Some houses are very smart, so if formality does not appeal it is wise to inquire carefully first. Also, many offer more economic rates to group parties than to individuals.

Alexander and Aline Hay of Duns Castle, near Duns, in Berwickshire, are open for dinner, bed and breakfast. They join guests for dinner, served by a butler, in the 14th-century dining-room. The very friendly Mrs Hay says that because it is a family home the atmosphere is not chilly.

Duns Castle has 50 rooms and dates from 1320. It has 18th- and 19th-century additions - the latter in Gothic Revival style by the architect James Gillespie Graham.

In 1639, the estate was involved in the rising of the Scottish Covenanters against King Charles I led by General Leslie, who quartered at the castle. The Hays have lived there since 1696 and have never opened it to the general public: a distinct, and peaceful, advantage for those staying.

Four holiday houses, including a dower house and a lodge, with accommodation ranging from one to six bedrooms, are also available for self-catering holidays at Duns. The border abbey towns of Kelso, Melrose and Jedbergh, and Holy Island on the coast, are all within easy reach.

A cheaper route to staying in a historic house is via the Wolsey Lodges Handbook. This lists large family homes offering up-market bed and breakfast, and dinner with the owners. Usually they have two or three bedrooms available.

The handbook includes Rossie Priory in Perthshire, with its private chapel; and Nairnside, near Inverness, where a tree on the estate is said to have been Bonnie Prince Charlie's perch as he watched the Battle of Culloden.

At Skipness, on the Mull of Kintyre, on the west coast, home of the James family since the Thirties, all is informal and rambling. The house, originally a Victorian Gothic mansion, was rebuilt, on a smaller scale, after a severe fire in 1969. Bedrooms and a drawing-room look out across the Kilbrannan Sound to Arran. Guests eat the produce of the Jameses' estate: vegetables, venison, pheasant, grouse and wild salmon.
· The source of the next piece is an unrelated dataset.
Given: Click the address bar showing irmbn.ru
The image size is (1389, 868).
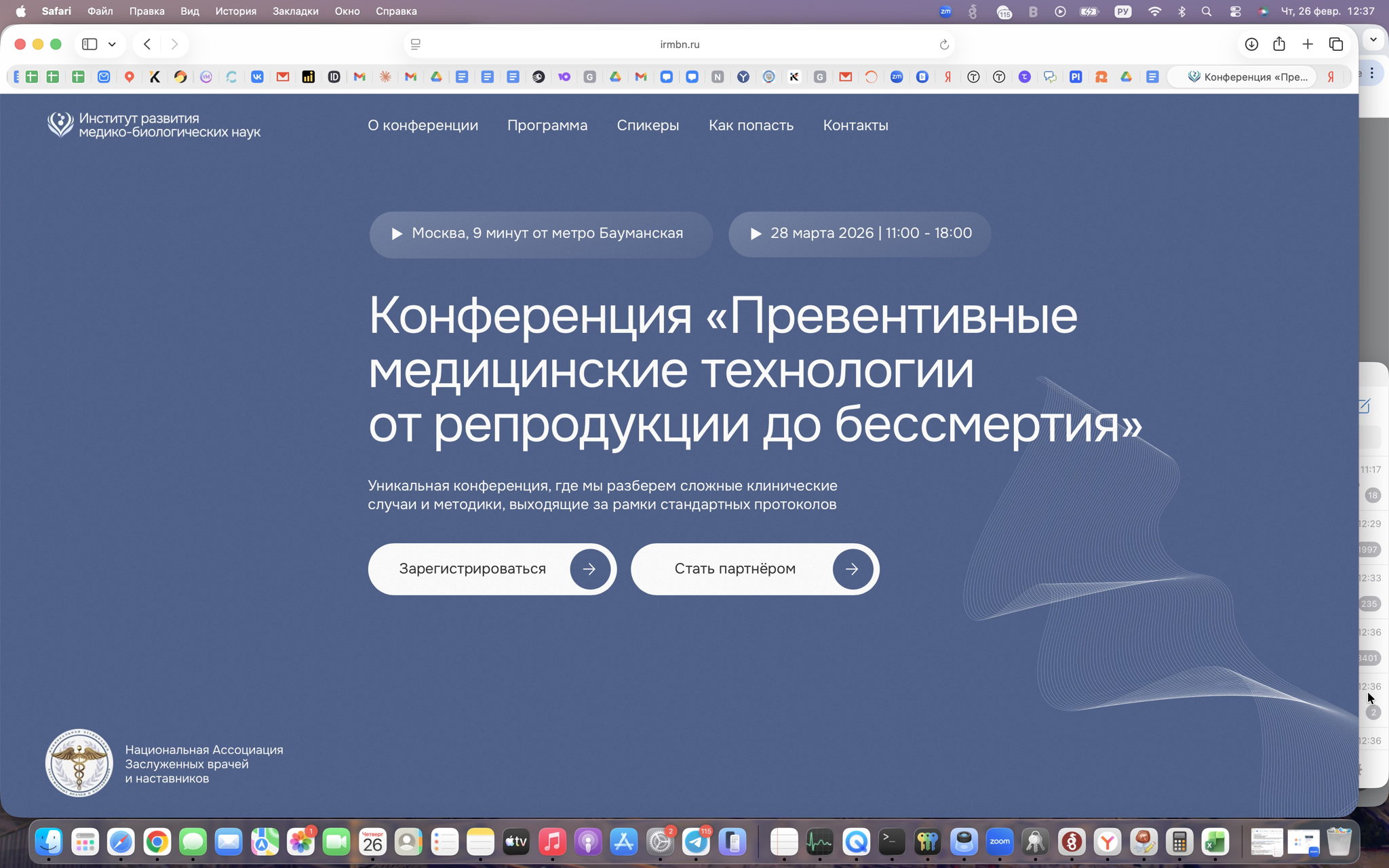Looking at the screenshot, I should [x=678, y=44].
In the grounds there are the well preserved ruins of 13th-century Skipness Castle, home to the ancient lairds of the islands and later a Campbell family stronghold, inhabited until the late 18th century. Those staying at the house have special access to the castle's ramparts from where the island of Bute and the Ayrshire coast are visible.

The Jameses are well informed about the area: near by there are Bronze Age burial sites, standing stones and the ruins of crofts dating from the Highland Clearances.
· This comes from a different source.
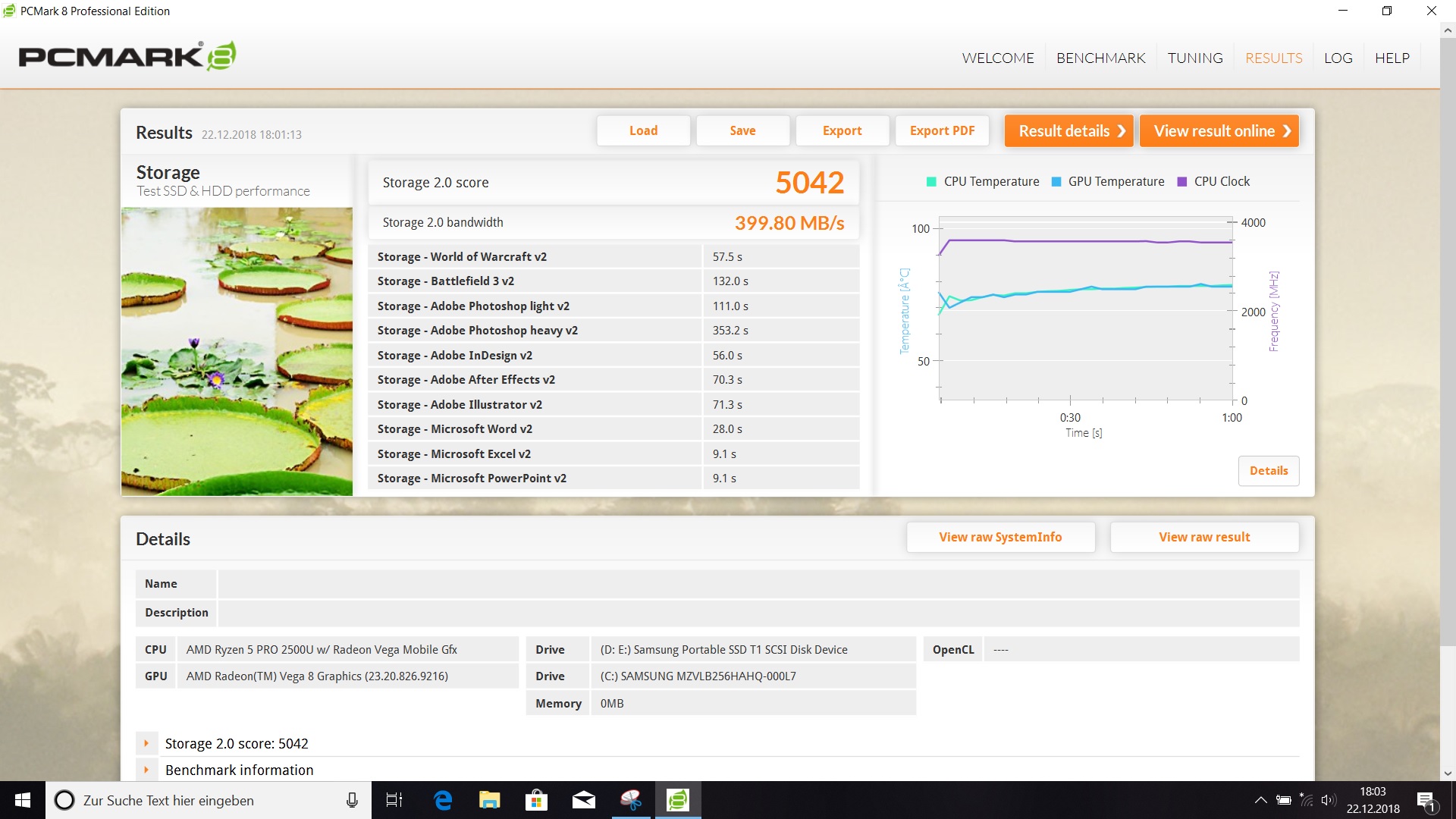Click View result online button

1219,131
If money is no object, then renting an historic house in the Highlands is the answer. Blandings, an organisation offering country houses for holidays all over Britain, has 11 in Scotland, including Baledmund Castle, in Perthshire, where a piper can be hired to wake you each morning.

Further north, there is Eilean Aigas,

a stout stone house for 16 people built on a land-locked island on the Beauly river, near Inverness, surrounded by a 60-acre wood. The house, which was built on the site of an ancient fortress by the Lovat clan in 1830, was lent soon afterwards to the Sobieski Stuarts who, allegedly, were the grandsons of Bonnie Prince Charlie.

The present owner is Benjamin Fraser, the son of the late Sir Hugh Fraser and his wife, Lady Antonia Fraser, whose former writing hut can be found at the end of a winding path. A heated swimming pool, a tennis court, use of a boat and domestic help are all included at this hidden retreat.

FACT FILE

Culzean Castle: prices start at pounds 100 per night single, pounds 150 for two, for a twin-bedded room with shared bathroom. The Eisenhower suite is pounds 160 single, pounds 250 for two. Duns Castle: from pounds 120 plus VAT single, pounds 215 for a couple. Skipness Castle: from pounds 35 single, pounds 30 per person double, B & B only.

Further information: The National Trust For Scotland, 5 Charlotte Square, Edinburgh EH2 4DU (031 226 5922).

Historic Houses Association, 2 Chester Street, London SW1X 7BB (071-259 5688).

Duns Castle, Duns, Berwickshire (0361 83211).

Wolsey Lodges, 17 Chapel Street, Bildeston, Suffolk IP7 7EP (0449 741771 for a brochure).

Skipness Castle, by Tarbert, Loch Fyne, Argyll PA29 6XU (08806 207).

Blandings, First Floor, Meeting House Lane, The Lanes, Brighton, Sussex BN1 1HB (0273 747911).

The Landmark Trust, Shottesbrooke, Maidenhead, Berkshire SL6 3SW (0628 825925).